Thick thighs a new flash point in battle of the bulge

Hot Flashes


 

 

“I knew you were coming down the hall,” Mom said, “because I could hear your thighs rubbing together.”

The woman had such a way with words.

Well, Mom is long gone. Unfortunately, my bulbous thighs aren’t. And sadly, I’ve realized at this portly point in my life, spontaneous combustion ignited by these well-rounded gams could occur any moment.

And you were worried about Kim Jong-Un. I guess it’s January and time to channel my inner Twiggy, thus avoiding nuclear fission.

OK, so I had fun over the holidays. That moose tracks fudge ice cream was a perfect delight with a slab of peppermint bark and chaser of frothy eggnog. Frothy.

And wouldn’t you know, body parts have frothed in proportion. Whoa, baby. Just write Goodyear on my side and float me over the Super Bowl.

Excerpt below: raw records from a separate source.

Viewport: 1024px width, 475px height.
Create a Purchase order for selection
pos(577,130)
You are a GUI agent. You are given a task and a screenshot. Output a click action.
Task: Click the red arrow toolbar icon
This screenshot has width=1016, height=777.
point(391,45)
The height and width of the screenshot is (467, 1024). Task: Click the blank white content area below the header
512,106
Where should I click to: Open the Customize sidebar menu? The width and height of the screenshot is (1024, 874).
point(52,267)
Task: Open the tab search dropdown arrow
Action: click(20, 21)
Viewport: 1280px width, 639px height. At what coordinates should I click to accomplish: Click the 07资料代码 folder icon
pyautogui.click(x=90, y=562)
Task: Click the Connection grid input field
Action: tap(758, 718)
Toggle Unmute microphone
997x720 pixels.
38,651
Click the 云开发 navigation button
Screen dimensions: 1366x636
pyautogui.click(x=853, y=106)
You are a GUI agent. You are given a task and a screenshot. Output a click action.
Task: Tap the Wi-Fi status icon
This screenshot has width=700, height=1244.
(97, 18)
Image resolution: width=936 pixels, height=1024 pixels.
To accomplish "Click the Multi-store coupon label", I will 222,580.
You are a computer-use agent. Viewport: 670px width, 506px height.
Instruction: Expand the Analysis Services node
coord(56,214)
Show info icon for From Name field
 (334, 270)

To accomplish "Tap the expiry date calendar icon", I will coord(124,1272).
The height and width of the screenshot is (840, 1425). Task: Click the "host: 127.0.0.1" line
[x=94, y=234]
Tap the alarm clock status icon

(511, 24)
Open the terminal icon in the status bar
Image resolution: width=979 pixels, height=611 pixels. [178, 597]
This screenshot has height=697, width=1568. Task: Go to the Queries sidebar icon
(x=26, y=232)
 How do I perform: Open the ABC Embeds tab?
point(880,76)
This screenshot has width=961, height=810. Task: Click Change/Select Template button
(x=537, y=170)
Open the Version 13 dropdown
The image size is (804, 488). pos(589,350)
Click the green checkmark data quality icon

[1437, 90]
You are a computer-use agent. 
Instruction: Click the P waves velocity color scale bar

Looking back, Mom had her own ideas about my thighs. “You ought to call those rotund little buggers Twirly & Whirly,” she piped up, “like from the song ‘Honey Bun.’”

And so it’s January for all of us, including my pals Twirly & Whirly. Hello bountiful buns, hello treadmill, hello there’s a skinny person in here somewhere. It’s the month of the indulger’s greatest challenge, isn’t it?

There’s a season for everything, including one to pay the piper. Wherever you hang your hat, whether it’s mud pie in Moorpark or pork sliders in Simi or cranberry clafoutis in Calabasas, the buck stops when you can’t zip your skinny jeans.

And even your lard-butt jeans aren’t so cooperative. So the piper gets his due with carrots and celery or anything that tastes like a Tide laundry pod.

Funny, I’ve never met “the piper,” nor do I recall paying him, but I know I’ve faced the sucker every January for the last 45 years. We greet during “shock and awe” season right after I’ve stepped tentatively, furtively, oh so carefully on the bathroom scale after the jolly ollie holidays.

The LED readout tells me, so simply, “To be continued.” Real funny, wiseguy.

Perhaps the scale needs to be recalibrated, I ponder. Weak batteries? So I step on the left, then kind of list toward the back, hoping for a lower, more “accurate” reading. Nah. Hello Missy Tubby and her Wassail Bowl of lard.

So it’s off to the fitness studio only to be confronted with another challenge—trying to find a place on the gym room floor in January. It’s like Normandy Beach without the rifles and soggy boots. It’s each fatso for herself with no easy path to freedom for miles.

As of this writing, I’m happy to report that I’m 6 pounds down with miles to go before I’m sleek. Yet I’m surrounded by the enemy. Mr. Fixit and his affection for chocolate chip cookies. The IHOP commercials at night. Stacks of pumpkin bread at Starbucks. Just go away, you wicked tormentors. All torment aside, I figure planning is key.

No stranger to health fads, I arm myself with a full alphabet of vitamins, with Omega-3 fatty acids (really? I want the skinny acids) and a bucket of antioxidants. Turns out everything except floor wax and Raid are antioxidants.

I never realized that public enemy No. 1 was the “oxidant,” which I am now profoundly and thoroughly against. I think.

And so, the journey of many pounds starts with the first step for Twirly, Whirly and moi. And if you’re listening, Mom, wherever you are, get ready for the sounds of silence.